На следующий день варвары, как и обычно, вооружились, но противник не появлялся (ведь ромейские фаланги согласно наставлениям самодержца не выходили из лагеря), и они решили, что в этот день боя не будет, сняли с себя оружие и остались на месте. Однако Дука не пребывал в бездействии. Когда солнце достигло зенита, он вместе со всеми воинами уже был при оружии, когда же солнце склонилось к закату, выстроил в боевой порядок войско и с боевым кличем и громкими криками неожиданно напал на варваров. Но Чакан не растерялся, он немедленно хорошо вооружился и сразу же завязал бой с ромеями. В это время подул сильный ветер, и, когда бой перешел в рукопашную схватку, столб пыли поднялся до самого неба. Частично из-за слепящего глаза солнца, частично из-за ветра, несущего в лицо пыль, а также из-за того, что натиск ромеев был в этот раз сильнее обычного, варвары потерпели поражение и обратили тыл.

После этого Чакан, не будучи более в состоянии выдерживать осаду и не имея сил, достаточных для непрерывных боев, предложил заключить мир и просил только разрешить ему беспрепятственно отплыть в Смирну. Дука согласился и взял двух заложников из числа знатных сатрапов. Так как Чакан тоже попросил заложников, Дука выдал ему Александра Евфорвина и Мануила Вутумита (оба – храбрые и воинственные мужи) при условии, что Чакан, уходя из Митилены, не совершит никакого насилия над ее жителями и никого из них не увезет в Смирну, сам же он со своей стороны обещал позволить Чакану беспрепятственно отплыть в Смирну. Они дали друг другу клятвы, и Дука уже не волновался, что Чакан, уходя, причинит вред митиленцам, а Чакан – что его будет беспокоить ромейский флот во время переправы. Но как «не научился рак ходить прямо», [976] так и Чакан не отказался от своих мерзостей. Он попытался увести с собой всех митиленцев вместе с их женами и детьми.

Между тем Константин Далассин, в то время талассократор, не успев еще согласно приказу Дуки причалить на своих кораблях к какому-то мысу, [977] узнал обо всем происходящем, явился к Дуке и попросил разрешить ему вступить в бой с Чаканом.

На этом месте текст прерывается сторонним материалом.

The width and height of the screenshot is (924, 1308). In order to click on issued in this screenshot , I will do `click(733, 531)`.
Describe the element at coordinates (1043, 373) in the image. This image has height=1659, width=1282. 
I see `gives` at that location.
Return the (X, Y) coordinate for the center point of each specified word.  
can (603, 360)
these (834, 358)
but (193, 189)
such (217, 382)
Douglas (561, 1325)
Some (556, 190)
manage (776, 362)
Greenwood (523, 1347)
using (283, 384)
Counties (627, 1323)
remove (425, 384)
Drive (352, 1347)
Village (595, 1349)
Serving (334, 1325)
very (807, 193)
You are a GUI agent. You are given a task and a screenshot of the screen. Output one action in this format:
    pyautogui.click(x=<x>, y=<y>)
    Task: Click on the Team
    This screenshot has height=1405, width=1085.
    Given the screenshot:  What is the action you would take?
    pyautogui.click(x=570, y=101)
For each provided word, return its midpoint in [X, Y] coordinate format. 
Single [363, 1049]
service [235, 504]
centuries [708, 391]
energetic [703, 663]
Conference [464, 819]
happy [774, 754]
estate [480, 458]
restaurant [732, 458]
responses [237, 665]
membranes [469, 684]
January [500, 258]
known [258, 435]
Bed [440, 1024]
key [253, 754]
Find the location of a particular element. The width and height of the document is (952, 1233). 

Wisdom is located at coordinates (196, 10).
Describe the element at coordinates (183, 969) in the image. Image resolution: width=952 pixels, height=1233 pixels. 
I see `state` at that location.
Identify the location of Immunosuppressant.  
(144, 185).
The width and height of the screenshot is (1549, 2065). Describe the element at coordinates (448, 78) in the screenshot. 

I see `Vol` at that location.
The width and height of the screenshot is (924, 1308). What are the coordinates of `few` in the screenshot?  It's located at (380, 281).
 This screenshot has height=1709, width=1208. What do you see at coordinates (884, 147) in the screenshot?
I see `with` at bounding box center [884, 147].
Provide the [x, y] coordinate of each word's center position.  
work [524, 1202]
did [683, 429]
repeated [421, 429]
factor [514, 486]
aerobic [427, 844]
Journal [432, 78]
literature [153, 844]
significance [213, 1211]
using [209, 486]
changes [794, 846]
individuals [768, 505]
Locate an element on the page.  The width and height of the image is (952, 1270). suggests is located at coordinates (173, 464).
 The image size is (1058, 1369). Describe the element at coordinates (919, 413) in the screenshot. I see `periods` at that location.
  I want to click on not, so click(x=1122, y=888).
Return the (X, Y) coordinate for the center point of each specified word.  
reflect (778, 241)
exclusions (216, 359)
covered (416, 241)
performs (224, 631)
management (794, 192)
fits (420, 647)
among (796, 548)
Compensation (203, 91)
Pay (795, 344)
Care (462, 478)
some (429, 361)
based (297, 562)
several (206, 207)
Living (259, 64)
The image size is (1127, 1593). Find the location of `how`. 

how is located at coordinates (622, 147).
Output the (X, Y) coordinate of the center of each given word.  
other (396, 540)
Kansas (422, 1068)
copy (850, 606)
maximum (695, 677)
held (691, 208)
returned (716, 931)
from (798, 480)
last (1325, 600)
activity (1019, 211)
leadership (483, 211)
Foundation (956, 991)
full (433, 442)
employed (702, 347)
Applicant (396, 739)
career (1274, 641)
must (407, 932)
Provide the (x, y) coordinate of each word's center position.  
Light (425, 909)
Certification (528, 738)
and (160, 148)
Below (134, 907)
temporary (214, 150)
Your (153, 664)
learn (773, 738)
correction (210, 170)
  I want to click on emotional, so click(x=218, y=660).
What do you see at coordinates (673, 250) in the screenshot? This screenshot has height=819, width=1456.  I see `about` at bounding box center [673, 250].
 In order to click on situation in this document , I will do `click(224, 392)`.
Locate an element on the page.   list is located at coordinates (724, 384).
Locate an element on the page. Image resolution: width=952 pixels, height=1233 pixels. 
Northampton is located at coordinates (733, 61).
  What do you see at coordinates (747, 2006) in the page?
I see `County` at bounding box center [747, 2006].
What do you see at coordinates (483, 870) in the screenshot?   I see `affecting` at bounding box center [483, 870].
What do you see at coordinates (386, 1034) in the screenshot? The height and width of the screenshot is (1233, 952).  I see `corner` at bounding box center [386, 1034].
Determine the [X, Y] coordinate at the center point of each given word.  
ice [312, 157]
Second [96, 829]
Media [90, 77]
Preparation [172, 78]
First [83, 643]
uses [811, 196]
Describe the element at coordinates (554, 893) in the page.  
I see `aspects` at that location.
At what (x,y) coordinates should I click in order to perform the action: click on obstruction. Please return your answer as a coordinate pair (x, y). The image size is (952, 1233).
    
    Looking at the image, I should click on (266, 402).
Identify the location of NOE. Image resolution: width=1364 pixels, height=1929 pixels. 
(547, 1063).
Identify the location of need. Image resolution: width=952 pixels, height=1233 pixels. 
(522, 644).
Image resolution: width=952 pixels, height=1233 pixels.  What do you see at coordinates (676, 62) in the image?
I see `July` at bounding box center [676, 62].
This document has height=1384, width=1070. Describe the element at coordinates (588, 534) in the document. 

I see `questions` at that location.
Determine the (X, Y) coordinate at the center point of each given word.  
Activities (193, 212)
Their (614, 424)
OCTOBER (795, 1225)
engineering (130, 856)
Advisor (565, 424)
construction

Дука же, соблюдая данную им клятву, медлил с решением. Далассин настаивал и говорил следующее: «Давал клятву ты, меня же при этом не было. Ты и соблюдай свою клятву, а я тогда не присутствовал, не клялся, ничего не знаю о вашем договоре и вступлю в бой с Чаканом». Как только Чакан отчалил и прямым путем направился к Смирне, его быстрее, чем слово сказывается, настигает Далассин; он немедленно нападает на Чакана и начинает преследовать его. Дука же подошел к остальному флоту Чакана в момент, когда тот отчаливал, захватил корабли и освободил из рук варваров пленников и военнопленных, в оковах содержавшихся на судах.